Stability and gravitational collapse of neutron stars with realistic equations of state

TL;DR

This paper analyzes the stability and gravitational collapse of neutron stars using realistic equations of state, providing detailed dynamical models and showing dissipative effects near black hole formation.

Contribution

It offers a comprehensive stability analysis and dynamical collapse models for neutron stars with realistic equations of state, including dissipative effects and physical viability.

Findings

Unstable neutron stars can undergo collapse to black holes.

Dissipative effects cause abrupt changes near event horizon formation.

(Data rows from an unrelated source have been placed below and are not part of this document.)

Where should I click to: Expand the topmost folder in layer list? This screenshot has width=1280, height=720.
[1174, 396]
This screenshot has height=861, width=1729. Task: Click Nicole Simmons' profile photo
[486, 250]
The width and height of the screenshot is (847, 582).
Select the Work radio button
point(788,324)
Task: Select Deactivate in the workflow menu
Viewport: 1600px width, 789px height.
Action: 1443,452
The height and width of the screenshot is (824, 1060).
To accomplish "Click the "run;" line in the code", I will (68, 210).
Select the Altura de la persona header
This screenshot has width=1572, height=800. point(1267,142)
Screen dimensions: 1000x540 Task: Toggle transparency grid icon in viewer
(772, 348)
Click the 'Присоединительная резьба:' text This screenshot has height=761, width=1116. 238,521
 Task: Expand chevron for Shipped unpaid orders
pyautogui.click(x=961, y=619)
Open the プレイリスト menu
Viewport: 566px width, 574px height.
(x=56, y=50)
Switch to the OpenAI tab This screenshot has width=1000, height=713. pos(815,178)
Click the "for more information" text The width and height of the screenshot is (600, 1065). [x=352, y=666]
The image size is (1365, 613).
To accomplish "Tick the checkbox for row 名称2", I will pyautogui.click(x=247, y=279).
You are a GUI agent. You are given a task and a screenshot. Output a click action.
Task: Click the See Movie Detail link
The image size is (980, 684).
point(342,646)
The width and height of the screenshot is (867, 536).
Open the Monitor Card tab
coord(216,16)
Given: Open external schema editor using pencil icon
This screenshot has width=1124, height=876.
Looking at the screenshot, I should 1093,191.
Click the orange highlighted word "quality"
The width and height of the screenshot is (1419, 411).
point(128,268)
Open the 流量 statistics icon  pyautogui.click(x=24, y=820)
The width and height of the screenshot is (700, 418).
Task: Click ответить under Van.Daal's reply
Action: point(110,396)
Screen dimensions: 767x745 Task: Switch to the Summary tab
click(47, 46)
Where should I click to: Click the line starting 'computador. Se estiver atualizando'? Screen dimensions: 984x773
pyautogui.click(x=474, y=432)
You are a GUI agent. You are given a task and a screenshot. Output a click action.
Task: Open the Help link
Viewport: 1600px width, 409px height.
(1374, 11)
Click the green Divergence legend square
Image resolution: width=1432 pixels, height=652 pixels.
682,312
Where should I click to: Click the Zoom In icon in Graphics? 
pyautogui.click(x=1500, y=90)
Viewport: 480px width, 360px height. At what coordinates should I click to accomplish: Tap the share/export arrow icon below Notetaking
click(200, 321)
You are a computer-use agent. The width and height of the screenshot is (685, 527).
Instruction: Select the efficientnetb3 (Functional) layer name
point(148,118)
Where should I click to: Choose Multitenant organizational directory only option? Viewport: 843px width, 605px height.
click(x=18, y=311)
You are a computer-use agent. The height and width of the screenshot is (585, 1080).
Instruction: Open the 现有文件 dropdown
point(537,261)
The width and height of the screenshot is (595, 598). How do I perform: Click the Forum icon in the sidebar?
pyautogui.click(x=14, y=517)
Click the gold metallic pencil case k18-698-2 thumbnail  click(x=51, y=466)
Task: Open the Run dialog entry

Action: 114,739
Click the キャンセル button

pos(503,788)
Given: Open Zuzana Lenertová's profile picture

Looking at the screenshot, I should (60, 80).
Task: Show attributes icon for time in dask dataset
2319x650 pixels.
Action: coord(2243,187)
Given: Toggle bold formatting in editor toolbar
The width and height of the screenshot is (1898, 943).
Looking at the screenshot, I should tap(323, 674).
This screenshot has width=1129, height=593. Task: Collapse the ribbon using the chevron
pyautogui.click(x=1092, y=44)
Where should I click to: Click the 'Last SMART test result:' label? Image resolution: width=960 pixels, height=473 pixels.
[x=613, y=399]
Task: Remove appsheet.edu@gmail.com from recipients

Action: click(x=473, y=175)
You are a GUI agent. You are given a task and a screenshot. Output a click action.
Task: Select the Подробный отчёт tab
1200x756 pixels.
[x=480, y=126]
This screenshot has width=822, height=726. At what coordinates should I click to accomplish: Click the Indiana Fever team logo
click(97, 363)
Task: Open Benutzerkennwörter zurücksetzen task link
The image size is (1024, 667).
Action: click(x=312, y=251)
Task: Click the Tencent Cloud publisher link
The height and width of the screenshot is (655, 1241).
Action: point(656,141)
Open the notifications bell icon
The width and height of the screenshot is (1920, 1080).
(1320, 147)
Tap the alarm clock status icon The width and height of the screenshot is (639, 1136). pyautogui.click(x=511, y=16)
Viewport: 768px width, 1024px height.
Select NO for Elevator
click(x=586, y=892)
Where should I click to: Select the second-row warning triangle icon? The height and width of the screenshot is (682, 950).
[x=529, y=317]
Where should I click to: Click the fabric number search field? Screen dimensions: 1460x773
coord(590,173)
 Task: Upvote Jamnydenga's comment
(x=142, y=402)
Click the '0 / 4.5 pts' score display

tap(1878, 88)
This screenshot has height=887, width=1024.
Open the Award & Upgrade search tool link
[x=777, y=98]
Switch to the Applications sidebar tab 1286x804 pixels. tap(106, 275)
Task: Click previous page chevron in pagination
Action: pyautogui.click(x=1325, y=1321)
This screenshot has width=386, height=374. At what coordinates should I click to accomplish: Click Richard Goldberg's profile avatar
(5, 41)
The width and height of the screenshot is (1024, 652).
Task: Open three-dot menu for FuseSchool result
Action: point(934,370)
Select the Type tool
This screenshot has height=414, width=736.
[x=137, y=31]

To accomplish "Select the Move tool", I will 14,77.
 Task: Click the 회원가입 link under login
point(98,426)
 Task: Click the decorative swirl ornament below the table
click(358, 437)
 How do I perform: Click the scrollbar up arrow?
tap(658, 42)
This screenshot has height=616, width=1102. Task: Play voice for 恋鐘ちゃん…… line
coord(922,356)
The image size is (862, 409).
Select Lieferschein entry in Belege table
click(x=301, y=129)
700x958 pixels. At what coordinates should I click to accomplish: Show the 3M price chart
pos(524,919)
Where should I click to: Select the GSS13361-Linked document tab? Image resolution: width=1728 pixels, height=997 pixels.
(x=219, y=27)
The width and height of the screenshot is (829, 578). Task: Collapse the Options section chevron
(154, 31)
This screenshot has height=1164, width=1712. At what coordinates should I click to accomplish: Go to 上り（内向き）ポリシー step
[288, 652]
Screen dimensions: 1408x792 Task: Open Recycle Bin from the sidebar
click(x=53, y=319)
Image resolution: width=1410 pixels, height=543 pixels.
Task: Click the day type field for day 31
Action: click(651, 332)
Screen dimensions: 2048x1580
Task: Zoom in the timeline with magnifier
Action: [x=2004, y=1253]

Energy conditions remain satisfied throughout the collapse.

Abstract

We discuss the stability and construct dynamical configurations describing the gravitational collapse of unstable neutron stars with realistic equations of state compatible with the recent LIGO-Virgo constraints. Unlike other works that consider the collapse of a stellar configuration without a priori knowledge if it is stable or unstable, we first perform a complete analysis on stellar stability for such equations of state. Negative values of the squared frequency of the fundamental mode indicate us radial instability with respect to the collapse of the unstable star to a black hole. We find numerical solutions corresponding to the temporal and radial behavior during the evolution of the collapse for certain relevant physical quantities such as mass, luminosity, energy density, pressure, heat flow, temperature and quantities that describe bulk viscous processes. Our results show that the equation of state undergoes abrupt changes close to the moment of event horizon formation as a consequence of dissipative effects. During the collapse process all energy conditions are respected, which implies that our model is physically acceptable.